● Available records
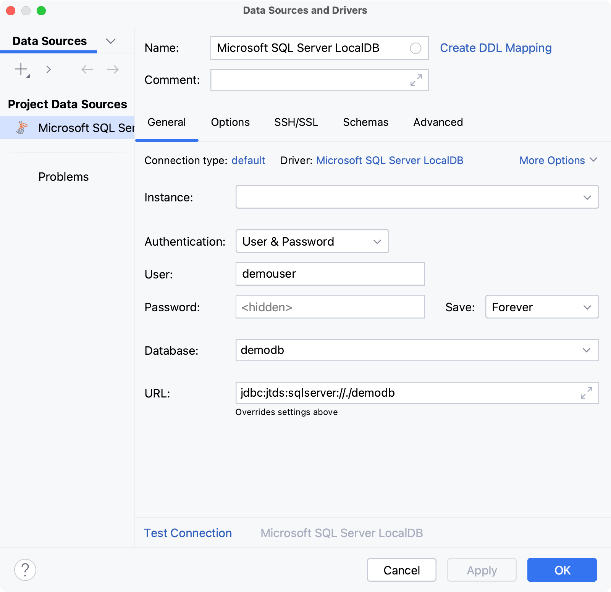611x592 pixels.
Task: Add a new data source with the plus icon
Action: (20, 69)
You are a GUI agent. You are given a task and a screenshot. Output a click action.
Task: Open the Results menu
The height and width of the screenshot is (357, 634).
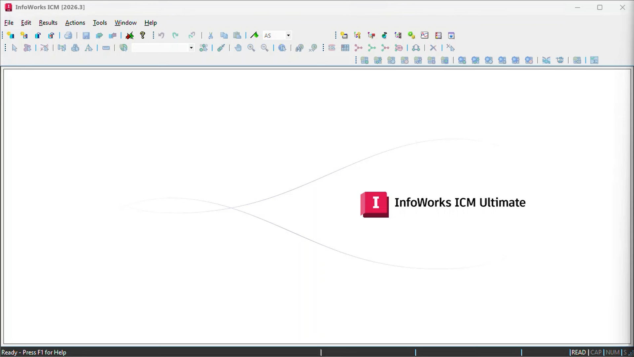pyautogui.click(x=48, y=23)
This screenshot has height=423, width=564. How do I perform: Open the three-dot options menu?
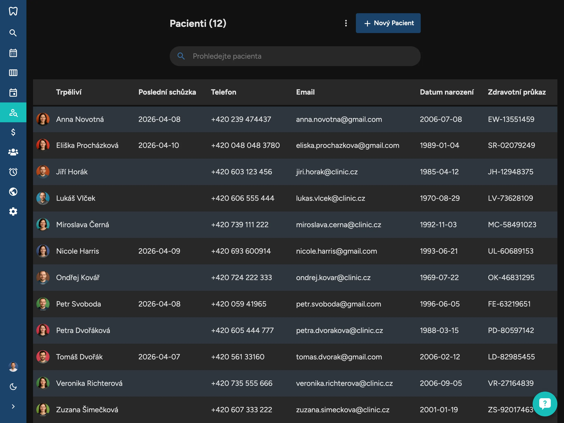point(346,23)
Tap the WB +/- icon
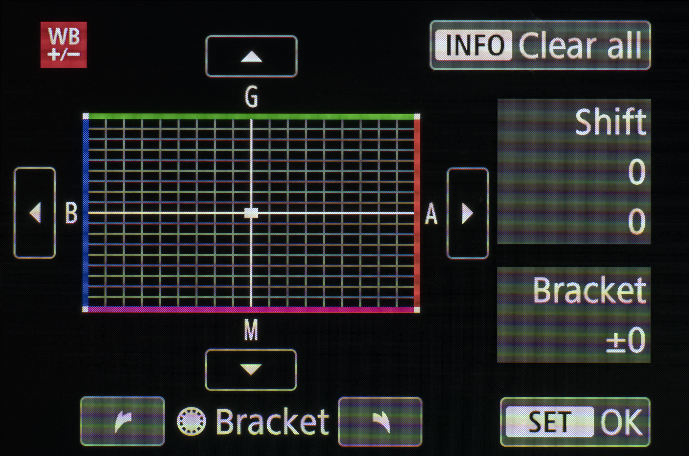 (x=64, y=45)
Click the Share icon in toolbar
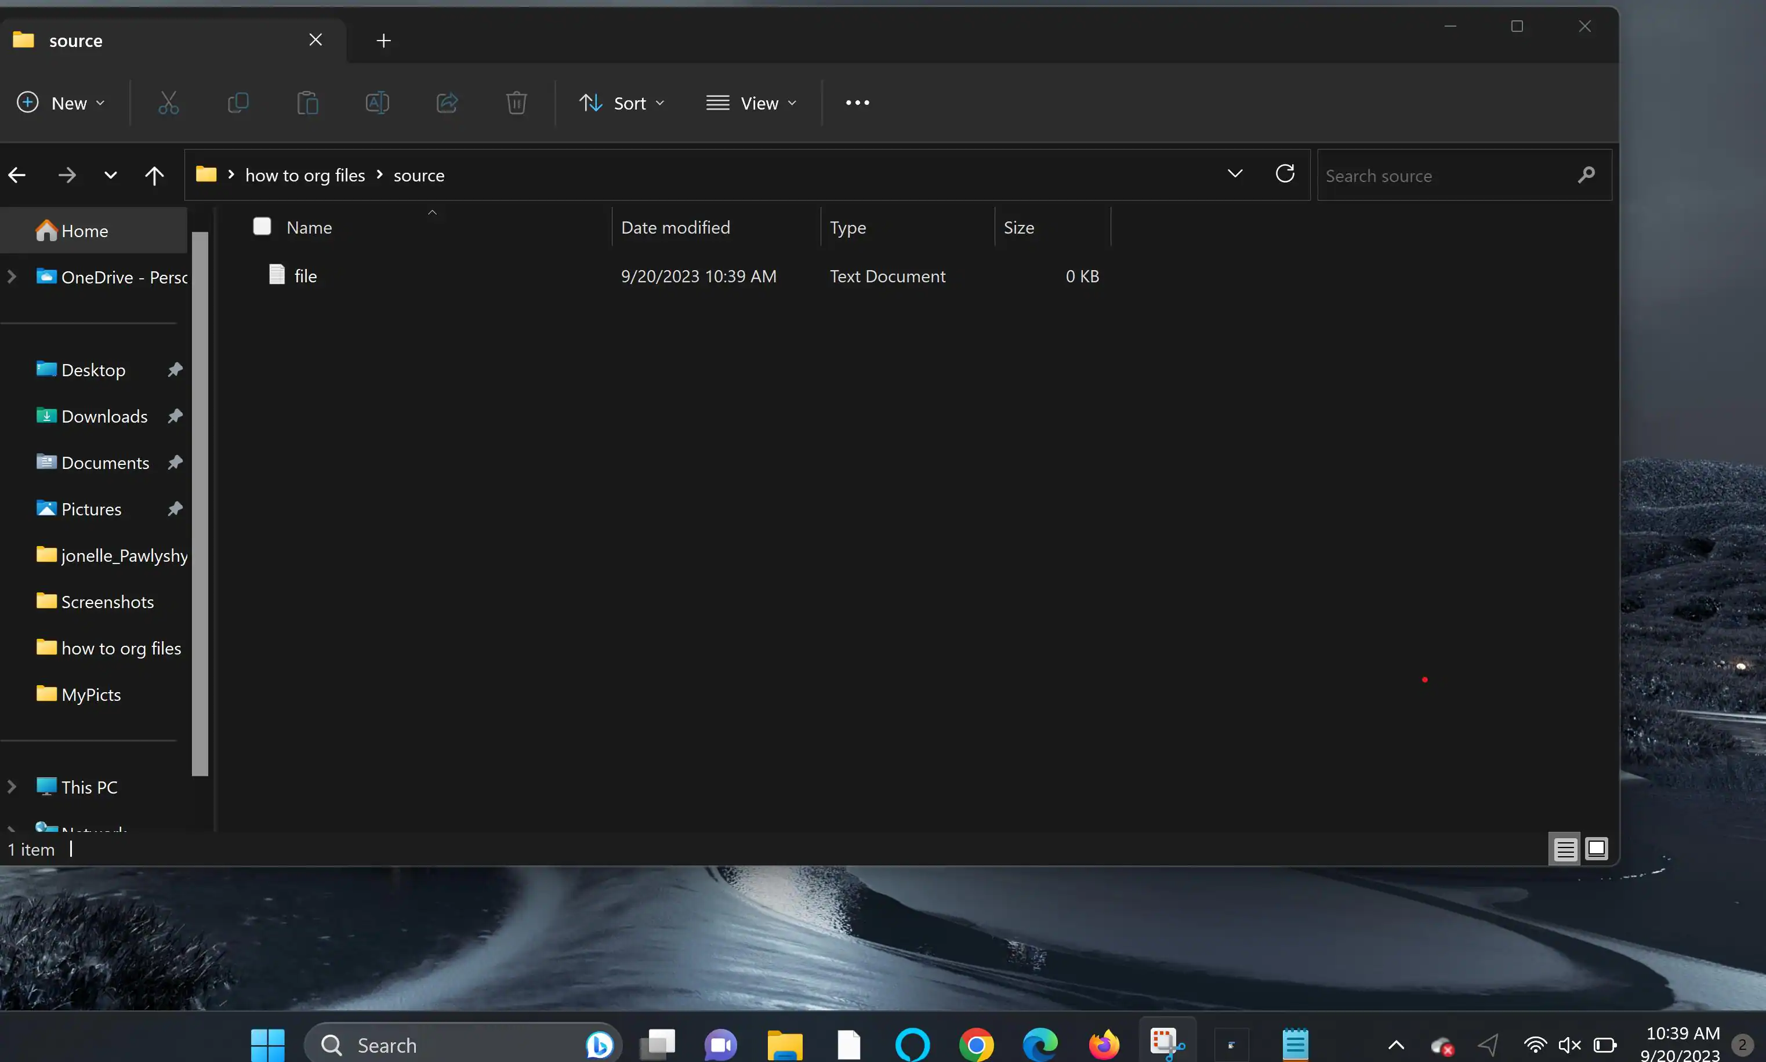The height and width of the screenshot is (1062, 1766). [x=447, y=103]
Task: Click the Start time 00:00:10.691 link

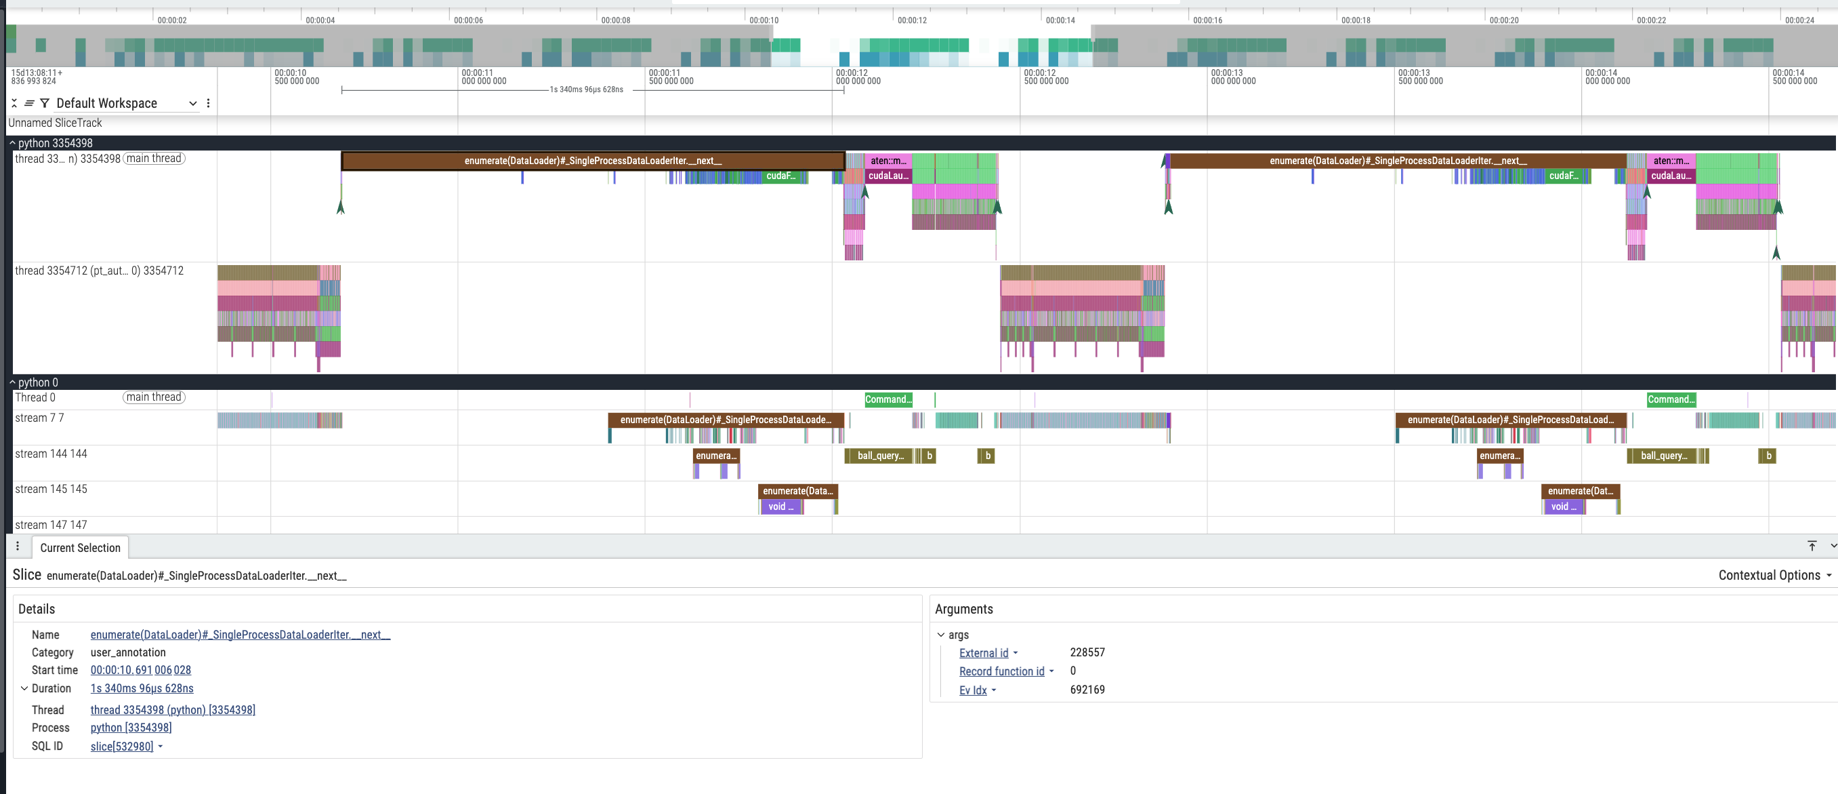Action: pos(141,670)
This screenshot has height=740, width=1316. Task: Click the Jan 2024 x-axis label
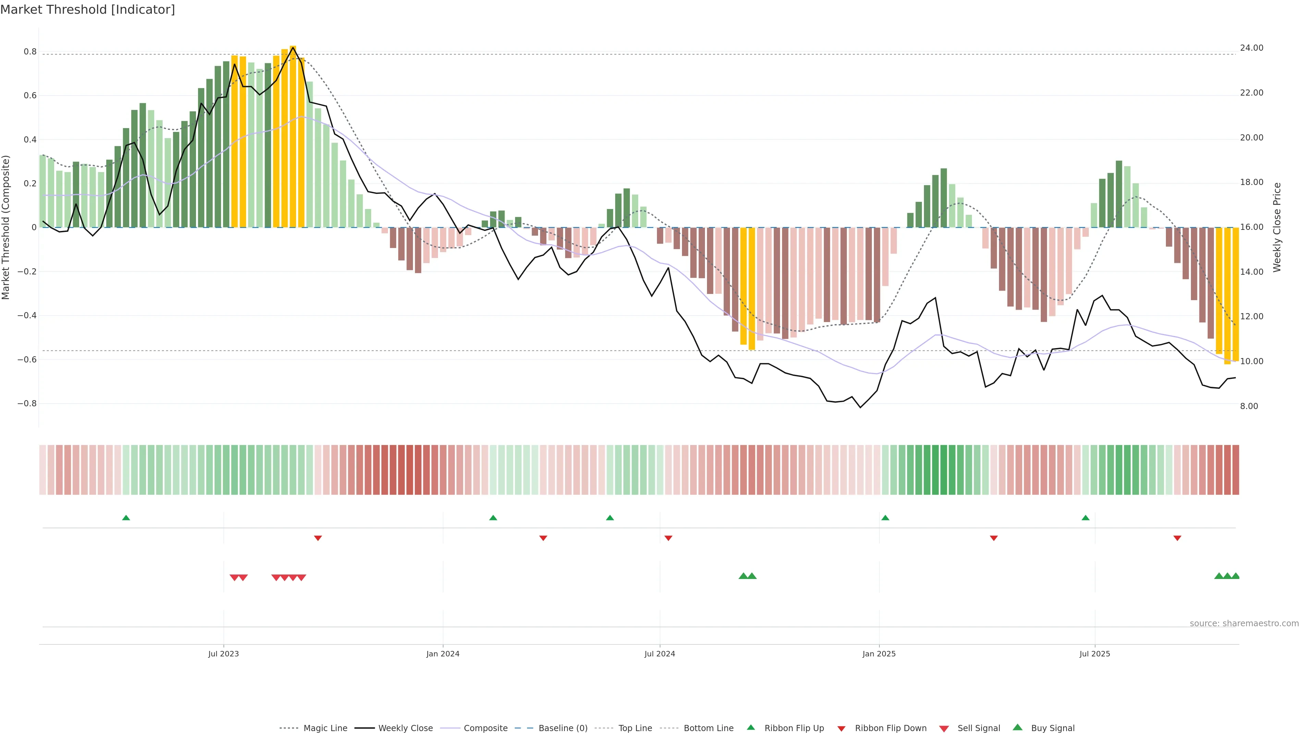coord(443,654)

● To do
Using the listing above, copy every line from the line containing "You are a GUI" through the last one, both included, and no other lines. Pictures stay out.

● Exercise output
You are a GUI agent. You are given a task and a screenshot. Output a click action.
Task: Open the Results menu
The height and width of the screenshot is (357, 634).
pyautogui.click(x=48, y=23)
This screenshot has height=423, width=564. How do I perform: Open the three-dot options menu?
point(346,23)
Tap the WB +/- icon
 (x=64, y=45)
Click the Share icon in toolbar
The height and width of the screenshot is (1062, 1766). [x=447, y=103]
Task: Click the Start time 00:00:10.691 link

Action: pos(141,670)
This screenshot has height=740, width=1316. Task: Click the Jan 2024 x-axis label
coord(443,654)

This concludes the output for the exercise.